Differential adoption
- Nations that mobilize HOTs adoption earliest will quickly have healthier, more productive, and longer-lived populations, leading to a competitive advantage analogous to how early industrial nations pulled away from agrarian ones.
- A new axis of geopolitical inequality could emerge between HOTs-accessible versus HOTs-denied populations.
Narco-state and cartel destabilization
- GLP-1s demonstrably reduce addictive cravings for alcohol, opioids, and other substances, and so widespread HOTs adoption could have major downstream effects on cartel revenues.

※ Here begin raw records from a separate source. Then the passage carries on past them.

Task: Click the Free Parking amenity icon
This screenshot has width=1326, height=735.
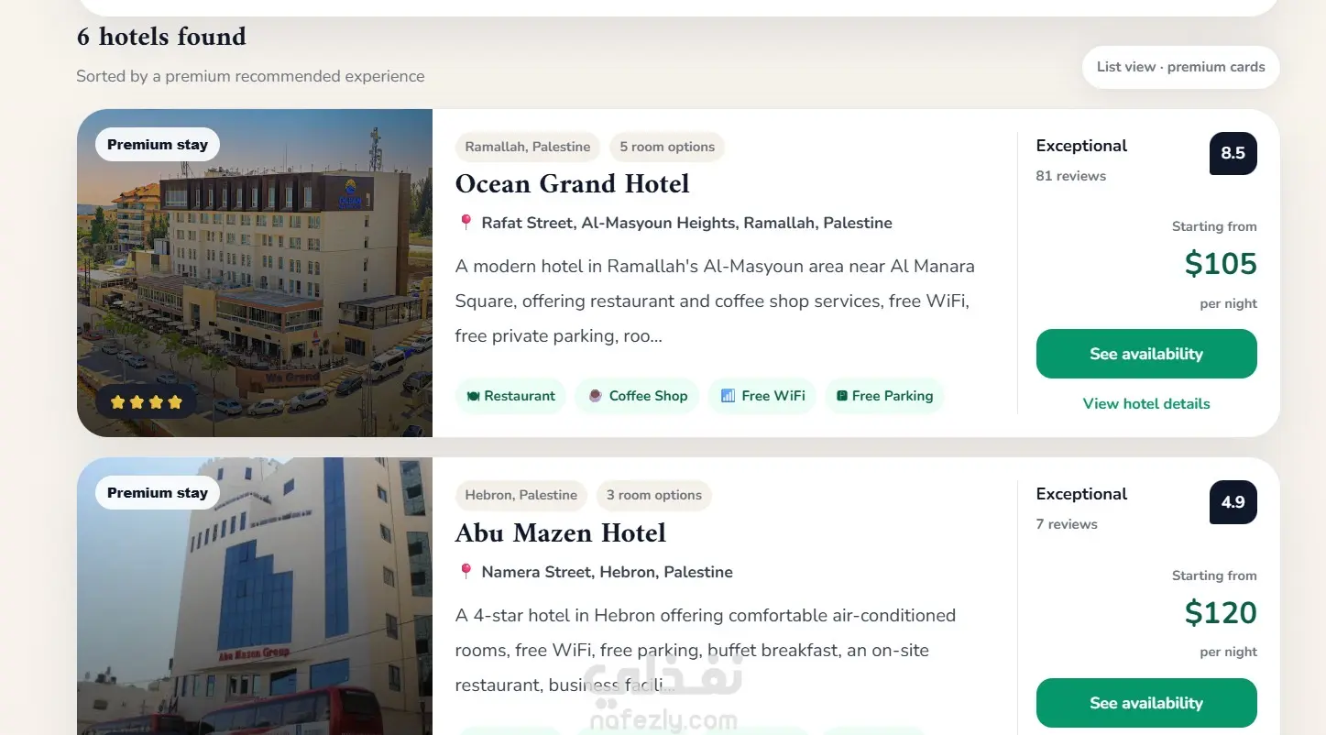Action: [x=842, y=396]
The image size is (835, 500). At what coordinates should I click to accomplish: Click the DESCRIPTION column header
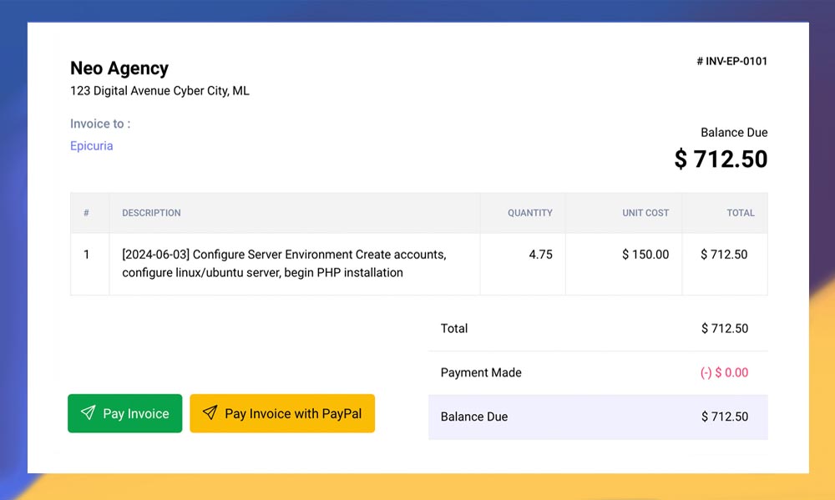(x=151, y=213)
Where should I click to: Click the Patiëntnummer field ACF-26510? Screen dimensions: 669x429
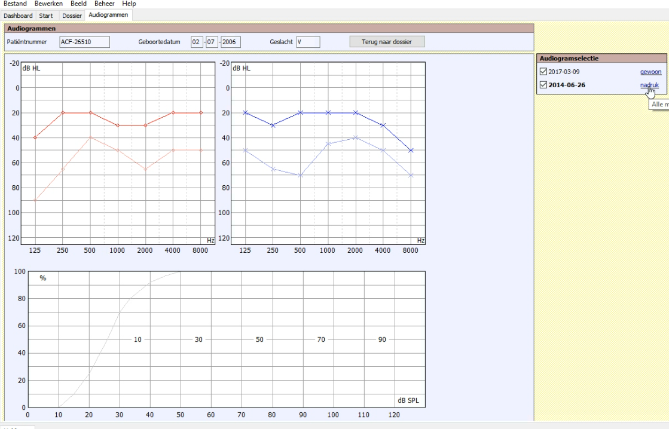84,41
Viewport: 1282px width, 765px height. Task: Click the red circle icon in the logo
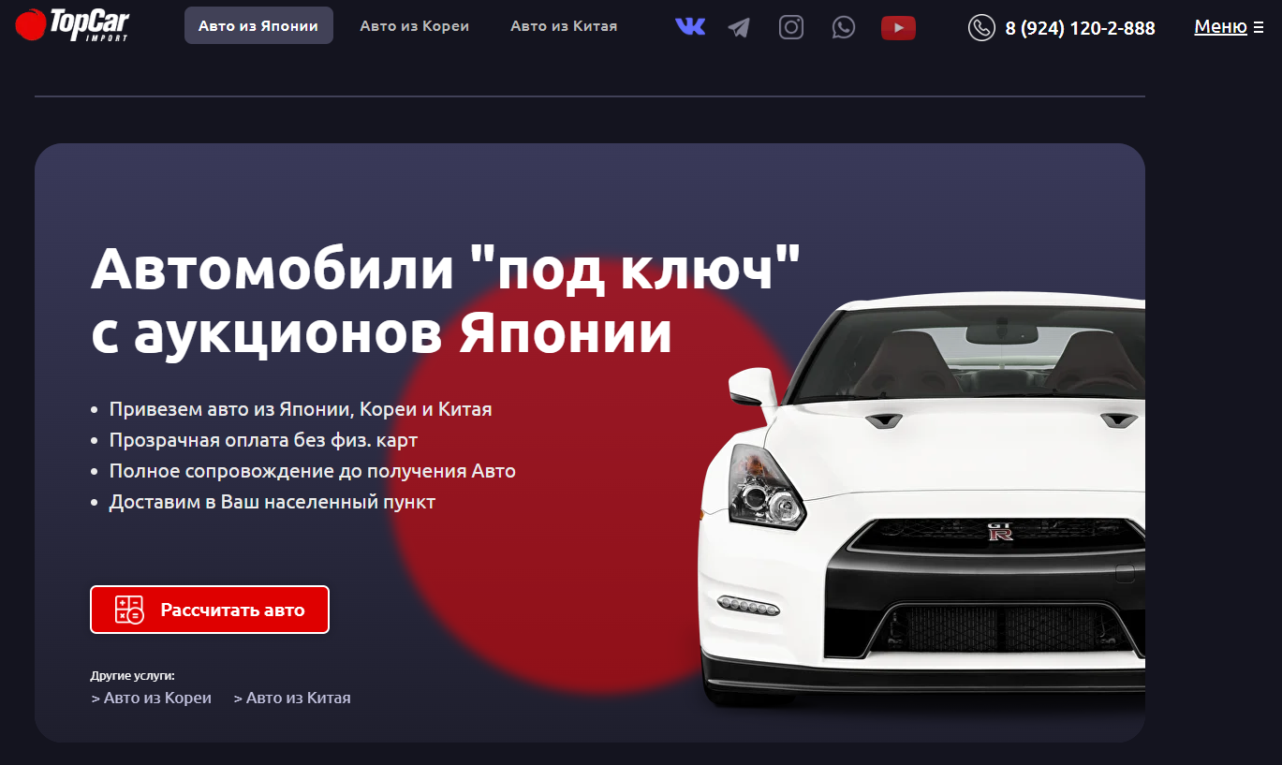[31, 23]
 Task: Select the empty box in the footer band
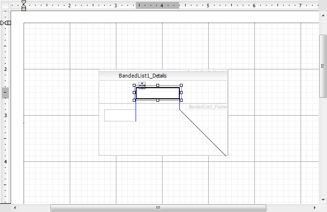click(x=120, y=116)
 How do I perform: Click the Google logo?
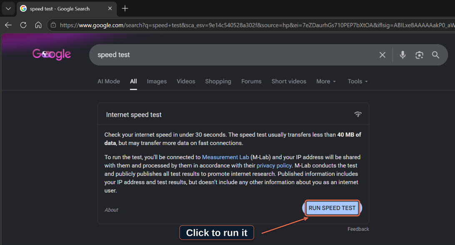[52, 54]
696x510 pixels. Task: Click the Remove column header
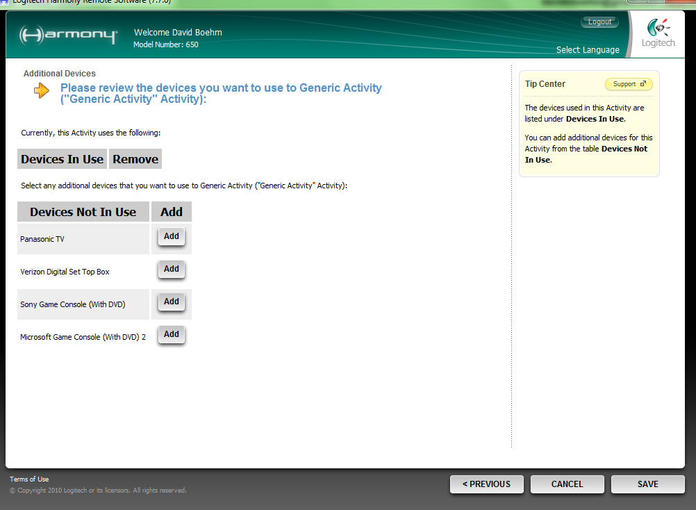point(135,159)
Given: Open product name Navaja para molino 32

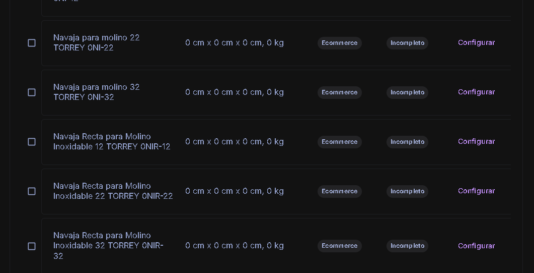Looking at the screenshot, I should coord(96,92).
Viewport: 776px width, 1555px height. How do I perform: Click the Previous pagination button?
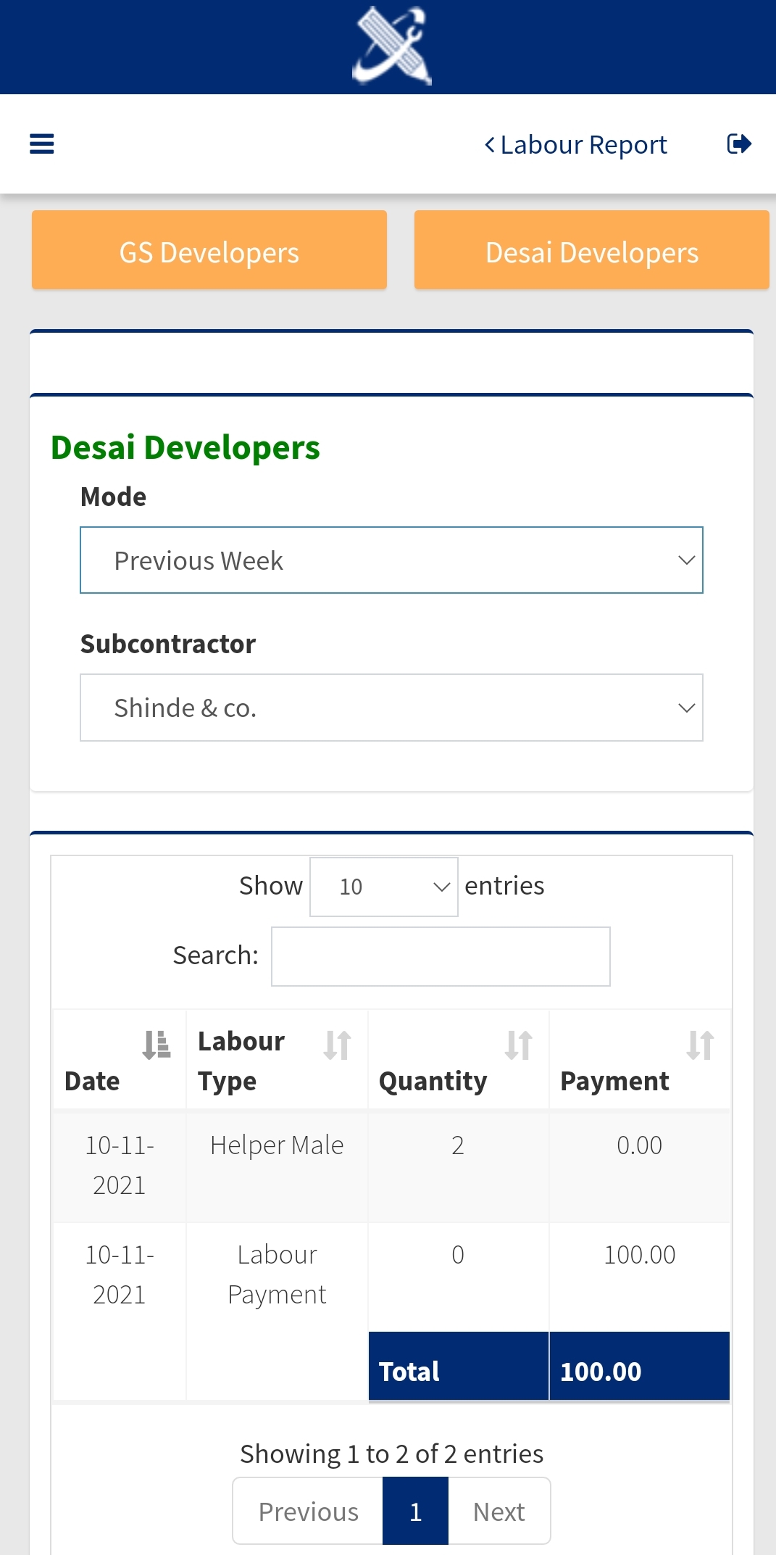point(308,1512)
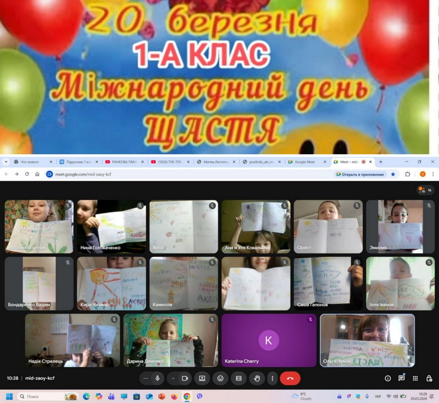Screen dimensions: 439x403
Task: Leave the call with red hang-up button
Action: (290, 378)
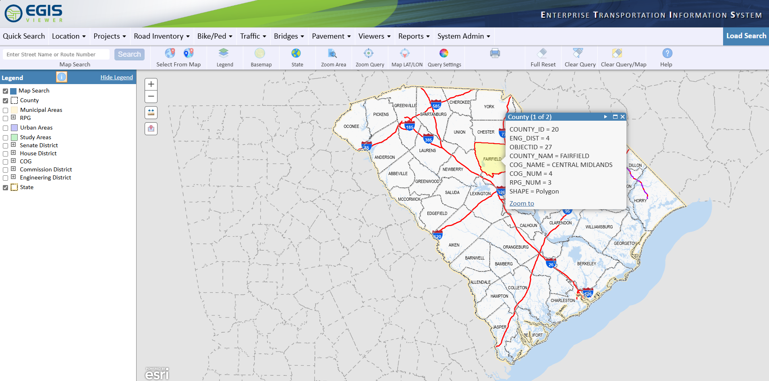Viewport: 769px width, 381px height.
Task: Uncheck the County layer checkbox
Action: coord(6,101)
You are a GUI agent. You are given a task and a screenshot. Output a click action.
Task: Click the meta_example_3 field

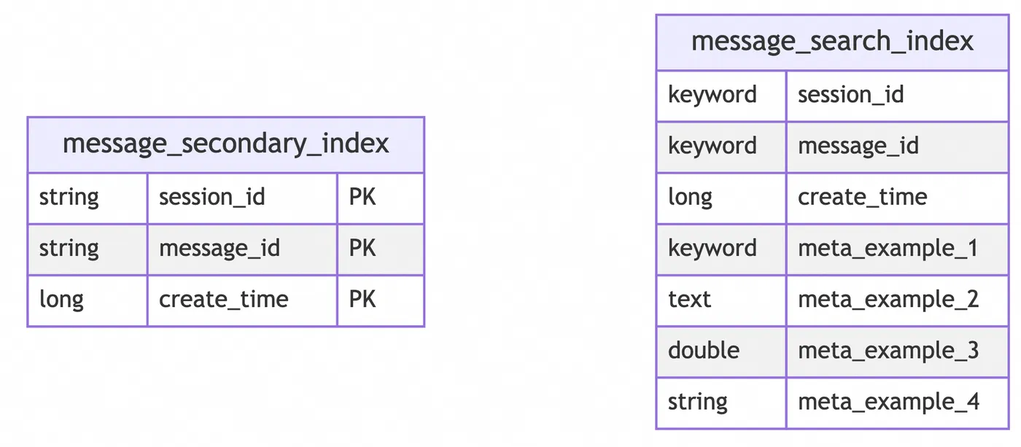point(897,351)
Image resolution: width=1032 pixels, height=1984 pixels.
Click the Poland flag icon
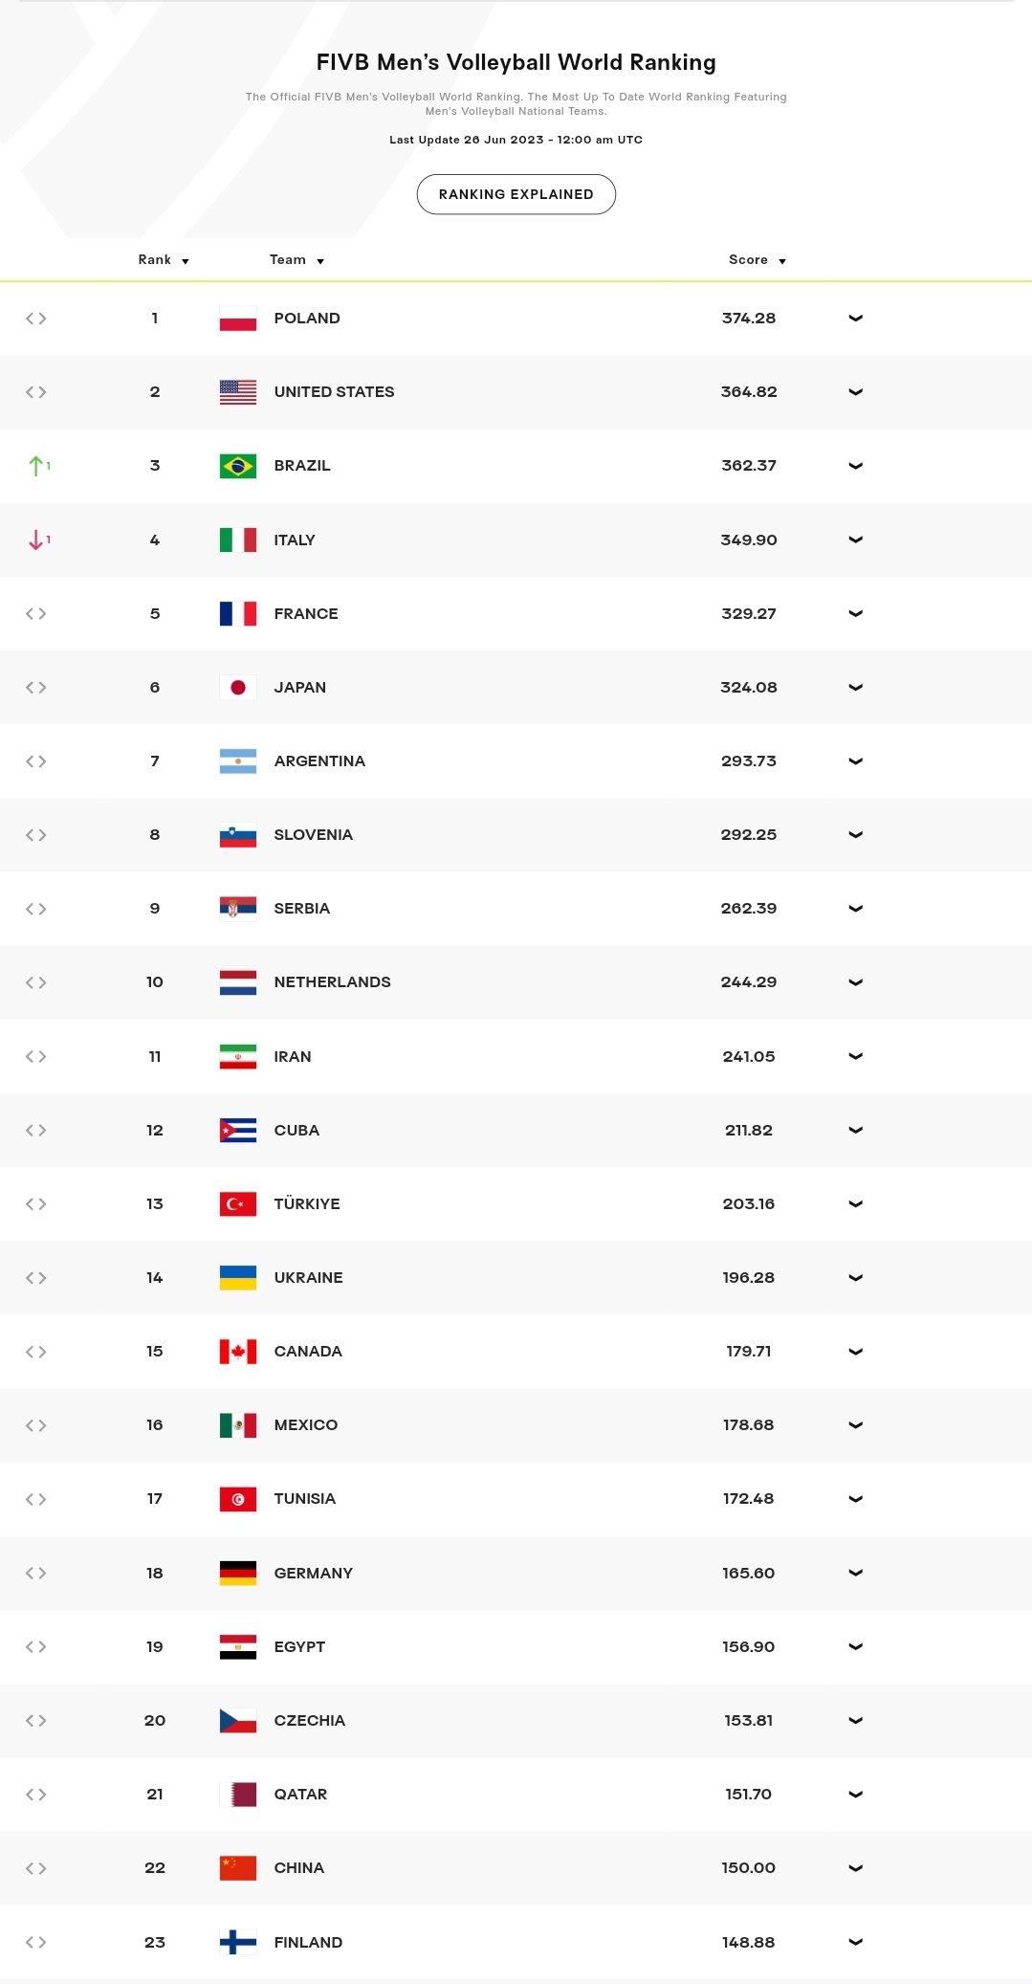point(238,319)
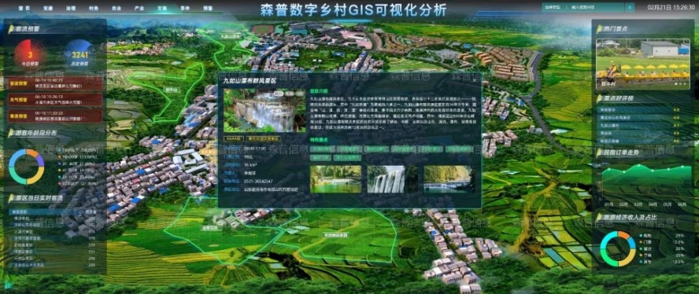The image size is (699, 294).
Task: Select the 产业 navigation tab
Action: click(139, 8)
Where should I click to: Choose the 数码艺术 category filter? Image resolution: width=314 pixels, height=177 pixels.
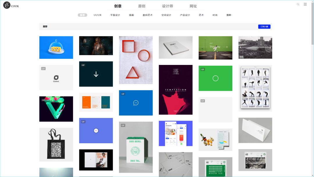coord(148,15)
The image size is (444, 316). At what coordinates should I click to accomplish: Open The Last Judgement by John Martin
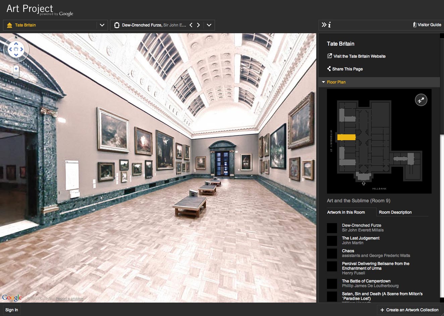click(x=360, y=238)
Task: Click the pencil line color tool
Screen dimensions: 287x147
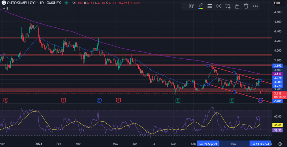Action: [x=200, y=6]
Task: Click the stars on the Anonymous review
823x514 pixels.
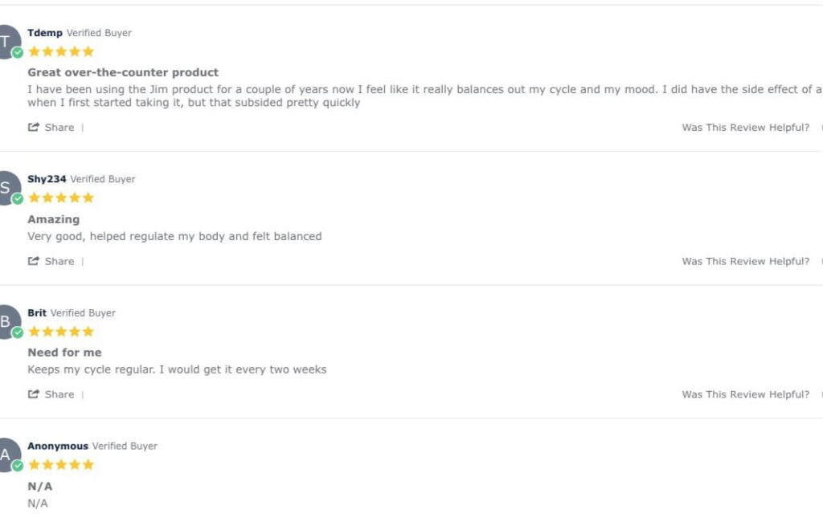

- Nations whose political economies are partially organized around drug production and trafficking face pressure from demand destruction.
Agricultural trade
- Russia, Ukraine, Argentina, Australia, Brazil, India, Canada, Thailand, France, and New Zealand are all food-exporting countries which have outsized exposure to the HOTs disruption because of the potential decline in global demand for grain, sugar, and dairy.
Disclaimer
The information provided in this report is for general informational and educational purposes only and is not intended to constitute medical advice, diagnosis, or treatment. This report does not establish a doctor-patient relationship. The content within this report regarding GLP-1 receptor agonists (or any other medical treatments) should not be used as a substitute for professional medical advice. Always seek the advice of your physician or other qualified health provider with any questions you may have regarding a medical condition or treatment options. Never disregard professional medical advice or delay in seeking it because of something you have read in this report. The authors and publishers of this report make no representation or warranty, express or implied, regarding the accuracy, adequacy, validity, reliability, availability, or completeness of any information presented. Reliance on any information provided in this report is solely at your own risk.